Pull out each line in the records below that contains the word "toolbar", and copy it in full.

◇ ◇ ◇ ◇ ◇ ◇ ◇

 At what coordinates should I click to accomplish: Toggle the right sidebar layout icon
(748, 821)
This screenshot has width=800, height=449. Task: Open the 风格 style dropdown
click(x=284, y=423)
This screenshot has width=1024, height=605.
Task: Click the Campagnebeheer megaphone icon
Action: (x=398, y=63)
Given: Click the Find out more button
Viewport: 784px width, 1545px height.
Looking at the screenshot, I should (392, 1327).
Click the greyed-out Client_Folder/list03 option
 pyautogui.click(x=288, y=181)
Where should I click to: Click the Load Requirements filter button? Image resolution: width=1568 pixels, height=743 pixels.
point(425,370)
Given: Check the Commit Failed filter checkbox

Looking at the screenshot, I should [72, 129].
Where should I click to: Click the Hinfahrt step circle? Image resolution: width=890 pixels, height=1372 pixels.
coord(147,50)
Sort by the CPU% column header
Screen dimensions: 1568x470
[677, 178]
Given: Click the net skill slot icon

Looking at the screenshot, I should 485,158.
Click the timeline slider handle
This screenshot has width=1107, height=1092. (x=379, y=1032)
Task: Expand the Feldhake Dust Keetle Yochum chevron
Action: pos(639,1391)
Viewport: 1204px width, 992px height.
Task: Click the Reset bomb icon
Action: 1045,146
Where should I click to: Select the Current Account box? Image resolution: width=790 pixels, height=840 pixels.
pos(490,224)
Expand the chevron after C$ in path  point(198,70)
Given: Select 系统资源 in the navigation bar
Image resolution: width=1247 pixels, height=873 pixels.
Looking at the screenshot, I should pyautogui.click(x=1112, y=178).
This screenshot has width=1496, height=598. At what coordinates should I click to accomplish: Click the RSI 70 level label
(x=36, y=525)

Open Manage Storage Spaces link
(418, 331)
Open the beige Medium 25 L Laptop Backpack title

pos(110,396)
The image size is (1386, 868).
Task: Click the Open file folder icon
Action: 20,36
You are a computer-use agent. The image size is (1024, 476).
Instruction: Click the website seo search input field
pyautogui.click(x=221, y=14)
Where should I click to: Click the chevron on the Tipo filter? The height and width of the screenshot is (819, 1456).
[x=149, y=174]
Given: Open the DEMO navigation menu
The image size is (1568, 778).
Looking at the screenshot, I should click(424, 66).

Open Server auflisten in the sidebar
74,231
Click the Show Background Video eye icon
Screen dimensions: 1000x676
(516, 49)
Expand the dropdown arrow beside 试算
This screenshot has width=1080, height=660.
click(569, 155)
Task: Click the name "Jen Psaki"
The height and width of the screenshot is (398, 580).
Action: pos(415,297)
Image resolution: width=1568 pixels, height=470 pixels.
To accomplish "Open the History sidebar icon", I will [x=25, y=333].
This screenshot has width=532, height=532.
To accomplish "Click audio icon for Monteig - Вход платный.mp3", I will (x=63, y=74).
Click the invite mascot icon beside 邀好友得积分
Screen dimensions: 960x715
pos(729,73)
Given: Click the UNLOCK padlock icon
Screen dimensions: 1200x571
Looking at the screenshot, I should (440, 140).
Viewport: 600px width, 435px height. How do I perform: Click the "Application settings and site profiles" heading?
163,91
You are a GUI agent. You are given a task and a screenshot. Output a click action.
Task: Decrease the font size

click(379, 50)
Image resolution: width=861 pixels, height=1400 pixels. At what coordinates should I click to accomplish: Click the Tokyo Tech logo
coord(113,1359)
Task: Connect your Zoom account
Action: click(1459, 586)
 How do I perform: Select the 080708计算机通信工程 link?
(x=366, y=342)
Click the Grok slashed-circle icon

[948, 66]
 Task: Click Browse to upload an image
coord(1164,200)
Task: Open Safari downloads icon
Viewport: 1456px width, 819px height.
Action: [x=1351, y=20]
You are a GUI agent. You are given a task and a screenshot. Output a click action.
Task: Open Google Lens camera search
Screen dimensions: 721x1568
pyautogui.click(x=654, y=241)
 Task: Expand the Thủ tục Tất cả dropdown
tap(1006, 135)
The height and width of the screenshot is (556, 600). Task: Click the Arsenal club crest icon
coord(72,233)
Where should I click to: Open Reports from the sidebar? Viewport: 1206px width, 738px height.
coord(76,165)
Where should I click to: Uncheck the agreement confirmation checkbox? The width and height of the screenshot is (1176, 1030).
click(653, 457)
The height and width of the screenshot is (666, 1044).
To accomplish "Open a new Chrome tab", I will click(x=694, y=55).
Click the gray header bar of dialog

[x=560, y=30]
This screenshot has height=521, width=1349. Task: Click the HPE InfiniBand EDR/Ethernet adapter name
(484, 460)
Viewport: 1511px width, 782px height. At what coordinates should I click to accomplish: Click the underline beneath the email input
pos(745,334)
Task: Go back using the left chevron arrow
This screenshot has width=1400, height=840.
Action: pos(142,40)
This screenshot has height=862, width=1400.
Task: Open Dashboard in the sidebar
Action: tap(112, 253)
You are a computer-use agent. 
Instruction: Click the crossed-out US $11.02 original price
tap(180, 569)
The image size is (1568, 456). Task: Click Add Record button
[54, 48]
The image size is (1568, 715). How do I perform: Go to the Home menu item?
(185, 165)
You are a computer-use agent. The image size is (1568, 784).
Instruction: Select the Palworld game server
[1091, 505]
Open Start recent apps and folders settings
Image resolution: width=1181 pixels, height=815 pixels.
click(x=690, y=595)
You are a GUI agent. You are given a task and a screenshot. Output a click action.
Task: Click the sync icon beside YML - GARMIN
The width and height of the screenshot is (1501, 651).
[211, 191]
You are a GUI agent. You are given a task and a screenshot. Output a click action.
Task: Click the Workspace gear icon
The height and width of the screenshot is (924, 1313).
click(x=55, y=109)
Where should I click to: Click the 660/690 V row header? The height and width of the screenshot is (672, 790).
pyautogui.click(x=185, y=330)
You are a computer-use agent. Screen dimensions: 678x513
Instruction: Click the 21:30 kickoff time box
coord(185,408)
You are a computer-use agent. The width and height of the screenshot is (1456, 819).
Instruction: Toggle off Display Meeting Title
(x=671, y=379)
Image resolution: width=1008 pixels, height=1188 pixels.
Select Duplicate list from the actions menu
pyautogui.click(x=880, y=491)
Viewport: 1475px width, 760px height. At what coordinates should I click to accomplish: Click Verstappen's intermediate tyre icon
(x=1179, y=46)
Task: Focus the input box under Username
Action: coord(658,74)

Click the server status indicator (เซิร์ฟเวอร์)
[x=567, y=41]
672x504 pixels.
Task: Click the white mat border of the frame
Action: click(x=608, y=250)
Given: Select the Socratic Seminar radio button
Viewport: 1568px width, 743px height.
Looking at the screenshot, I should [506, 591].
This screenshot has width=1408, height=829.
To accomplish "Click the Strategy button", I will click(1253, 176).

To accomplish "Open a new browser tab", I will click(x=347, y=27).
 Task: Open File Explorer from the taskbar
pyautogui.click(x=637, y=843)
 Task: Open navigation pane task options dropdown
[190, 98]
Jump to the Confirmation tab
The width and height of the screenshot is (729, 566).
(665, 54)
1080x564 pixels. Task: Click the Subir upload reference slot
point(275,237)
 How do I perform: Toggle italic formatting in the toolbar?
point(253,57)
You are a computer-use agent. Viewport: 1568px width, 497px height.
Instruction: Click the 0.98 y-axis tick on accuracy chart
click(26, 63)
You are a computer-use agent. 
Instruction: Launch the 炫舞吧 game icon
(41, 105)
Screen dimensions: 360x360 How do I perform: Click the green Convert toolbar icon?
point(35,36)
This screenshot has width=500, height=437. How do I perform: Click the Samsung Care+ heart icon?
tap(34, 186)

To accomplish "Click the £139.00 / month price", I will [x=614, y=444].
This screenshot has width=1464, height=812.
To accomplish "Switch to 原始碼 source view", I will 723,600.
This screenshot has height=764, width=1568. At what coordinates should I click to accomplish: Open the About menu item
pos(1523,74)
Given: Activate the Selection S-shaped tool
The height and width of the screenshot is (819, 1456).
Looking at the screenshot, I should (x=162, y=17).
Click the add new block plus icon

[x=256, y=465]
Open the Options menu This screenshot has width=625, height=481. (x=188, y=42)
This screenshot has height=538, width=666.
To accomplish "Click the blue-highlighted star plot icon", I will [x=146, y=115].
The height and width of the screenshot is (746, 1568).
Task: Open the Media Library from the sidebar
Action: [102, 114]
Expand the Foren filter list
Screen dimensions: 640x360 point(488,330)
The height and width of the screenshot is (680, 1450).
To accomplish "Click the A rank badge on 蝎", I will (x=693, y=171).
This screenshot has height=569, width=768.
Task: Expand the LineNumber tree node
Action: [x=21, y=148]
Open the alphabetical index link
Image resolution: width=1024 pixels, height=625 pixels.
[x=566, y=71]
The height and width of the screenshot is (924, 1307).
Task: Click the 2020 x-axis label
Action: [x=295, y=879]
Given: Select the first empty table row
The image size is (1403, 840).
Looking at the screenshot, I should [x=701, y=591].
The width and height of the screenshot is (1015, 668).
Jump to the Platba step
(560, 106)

◇ ◇ ◇ ◇ ◇ ◇ ◇

→ **FINAL RESULT**:
 How do I perform: Toggle italic formatting in the toolbar?
Screen dimensions: 360x360 How do I perform: Click the green Convert toolbar icon?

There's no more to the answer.